“An Arduino Shield with extensive I/O that is compatible with many Arduino boards. Follows Arduboy pinout.
This shield, to the end of the day, is the extension of the old LCD4884 Joystick Shield.
However, whereas the LCD4884 Shield may be compatiable with Arduino Uno, this shield is not. For the Uno is “physically incapable” of the shield’s needs, for because the Uno, the ATMega328p, however “original” it is, seem to only be a former shadow of itself.
In part, the digital pins 9, 10, 11 is copies of pins off the ICSP header. We don’t want copies of pins. We want separate pins.
In part, it is superseded by other chips with native USB capability. AVR chips like ATMega32U4. Or, the ARM32 counterpart, Cortex M0.
Arduino Uno is designed around a era where the Serial port, the RS232, is widely available, and traditions of using a external programmer for a microcontroller are strong. See the board archive.
Eventually we faded out the RS232 because we had USB. The Universal Serial Bus.
It really changed everything.
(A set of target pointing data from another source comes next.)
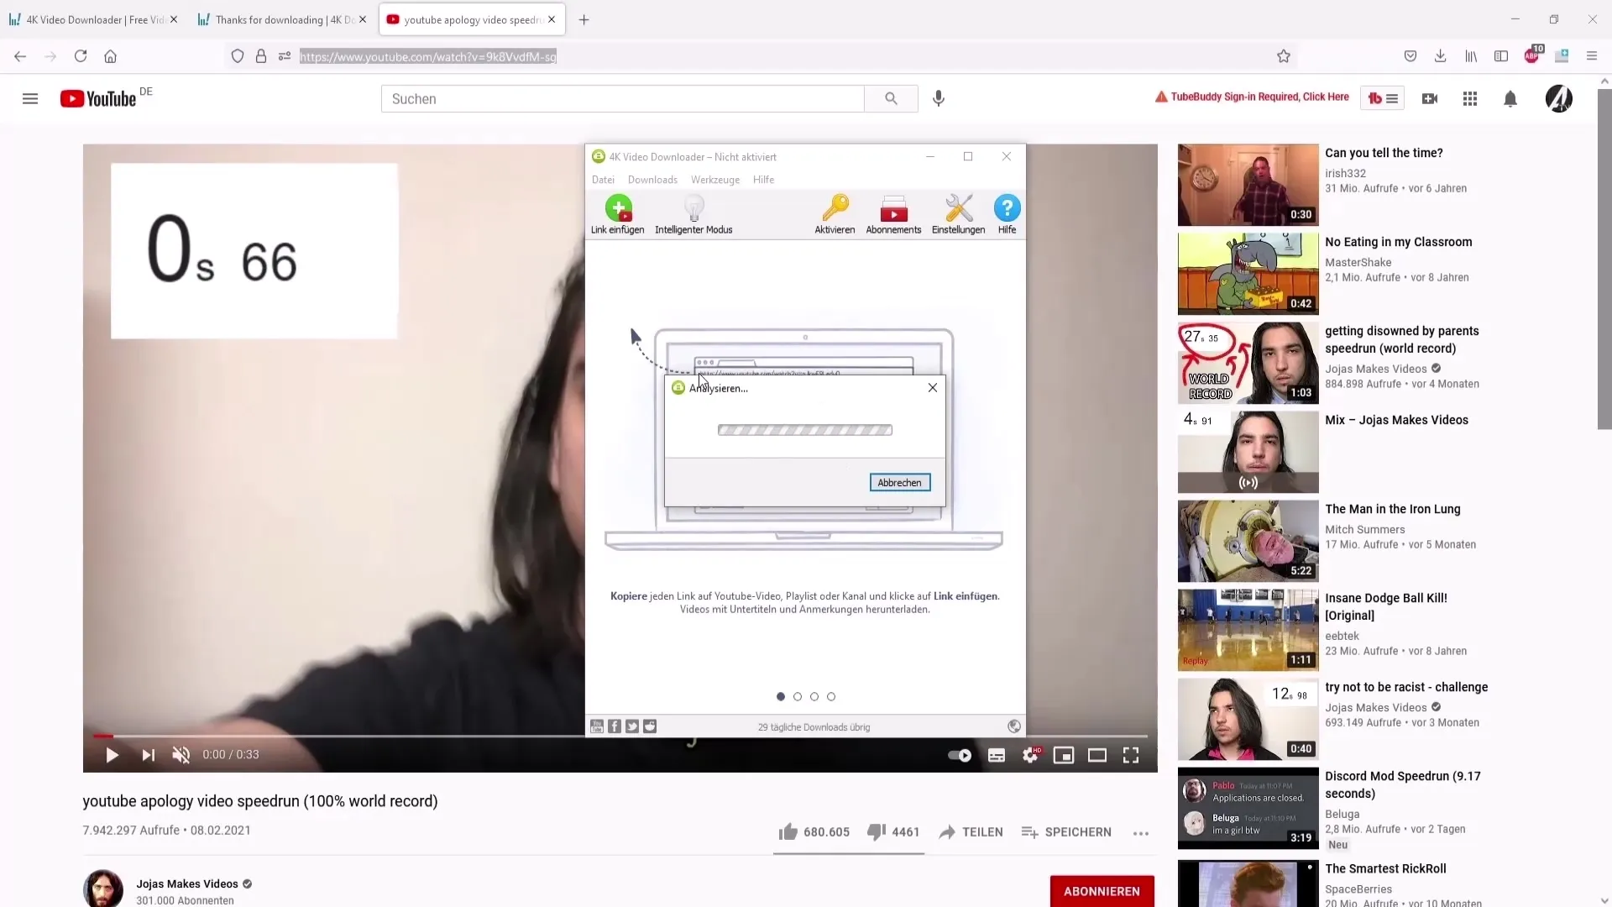
Task: Click the second carousel dot indicator
Action: pyautogui.click(x=797, y=696)
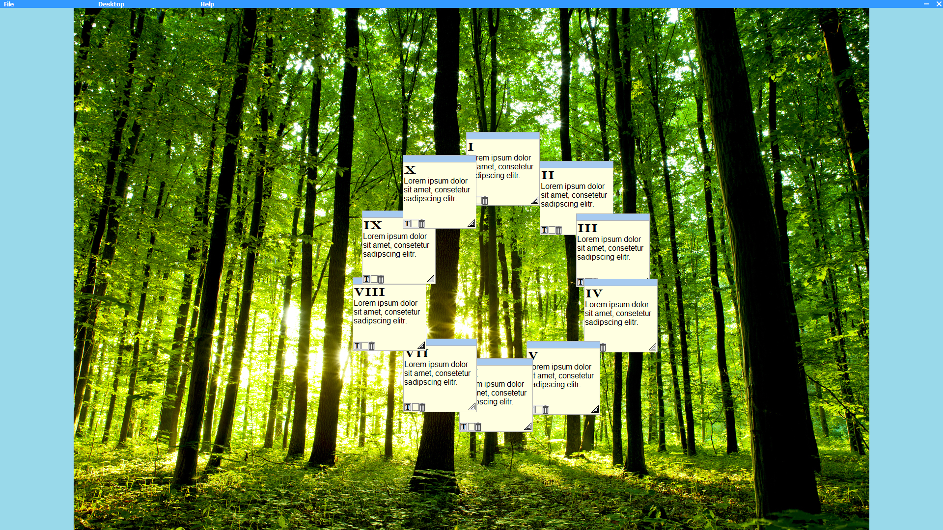Delete note II using its trash icon
The image size is (943, 530).
click(x=559, y=230)
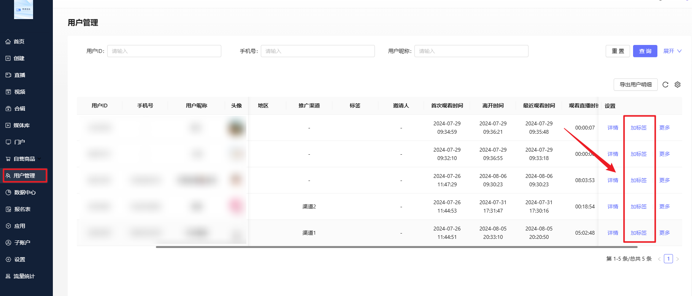Open table column settings gear icon
692x296 pixels.
tap(678, 85)
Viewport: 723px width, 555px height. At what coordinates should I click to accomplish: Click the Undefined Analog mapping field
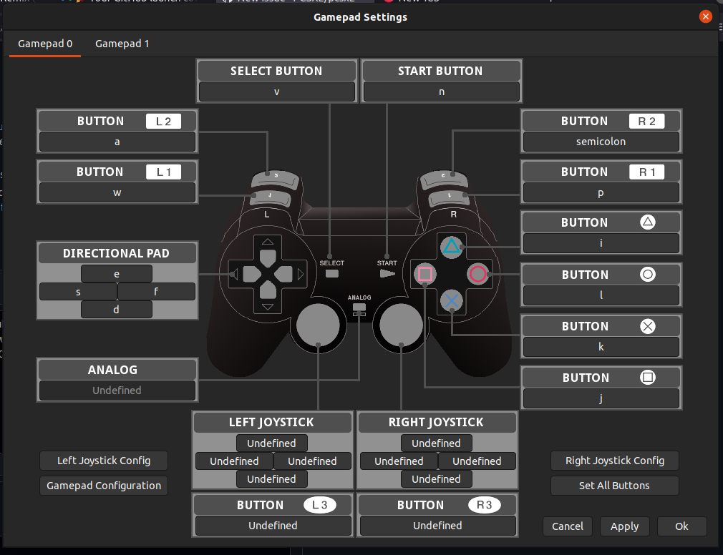pos(117,391)
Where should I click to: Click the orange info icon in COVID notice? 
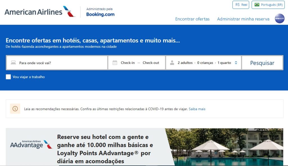point(15,109)
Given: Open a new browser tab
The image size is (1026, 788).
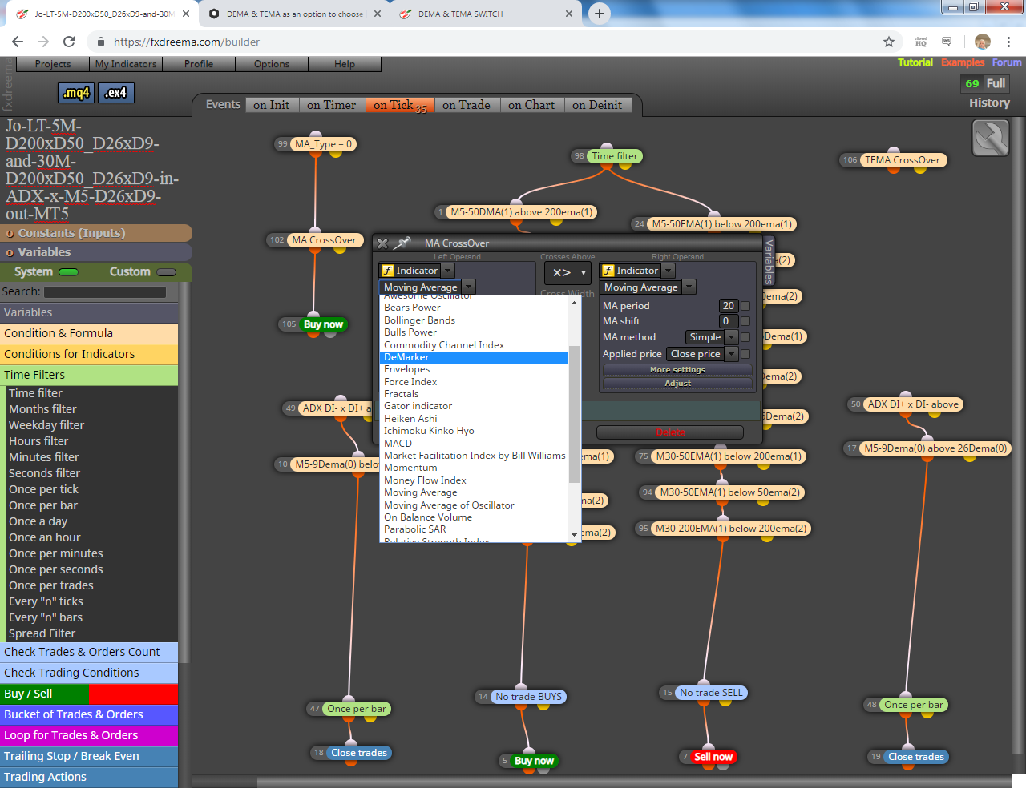Looking at the screenshot, I should [599, 13].
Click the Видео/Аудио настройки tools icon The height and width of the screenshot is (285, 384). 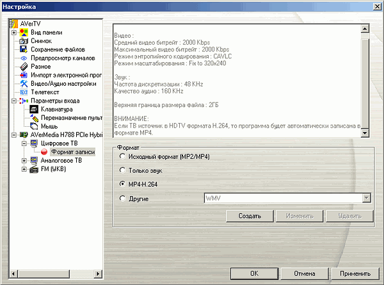pyautogui.click(x=24, y=83)
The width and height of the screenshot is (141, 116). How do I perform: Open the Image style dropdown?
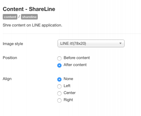(x=91, y=44)
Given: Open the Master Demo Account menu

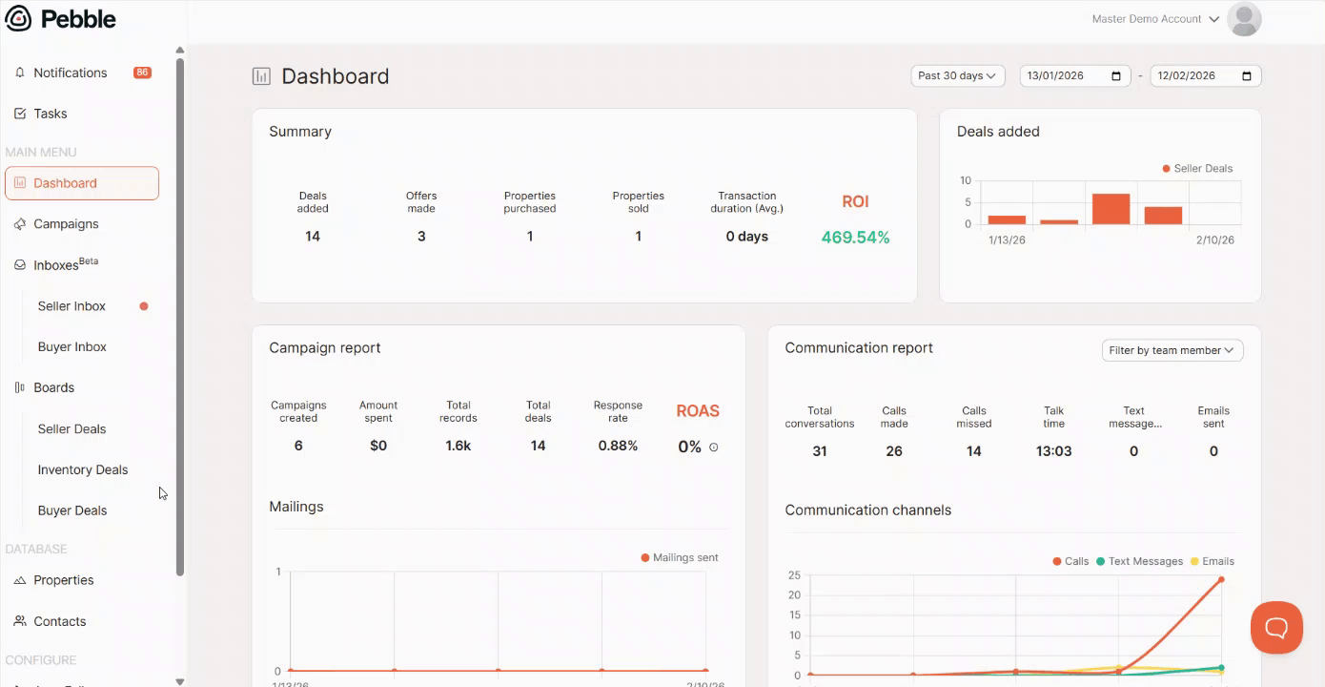Looking at the screenshot, I should [x=1155, y=19].
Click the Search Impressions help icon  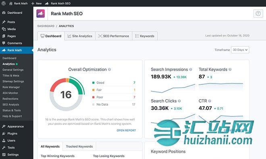[191, 69]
Back then we used a parallel ports to program chips over SPI (serial parallel interface). Now we use a USB to SPI adapter to program them. A little bit later we baked the USB into the chips themselves. Arduino Zero/M0, Leonardo (Micro/Pro Micro), Due, Portenha.
Vidor? Well, we will talk later about that. Because vidor is… well, it’s something else.
So when Arduino Inc released the Nano Every, I can’t help but to scratch my head and think “why will they make such a outdated thing in bulks”?
Perhaps because Arduino Micro is selling like hot cakes.”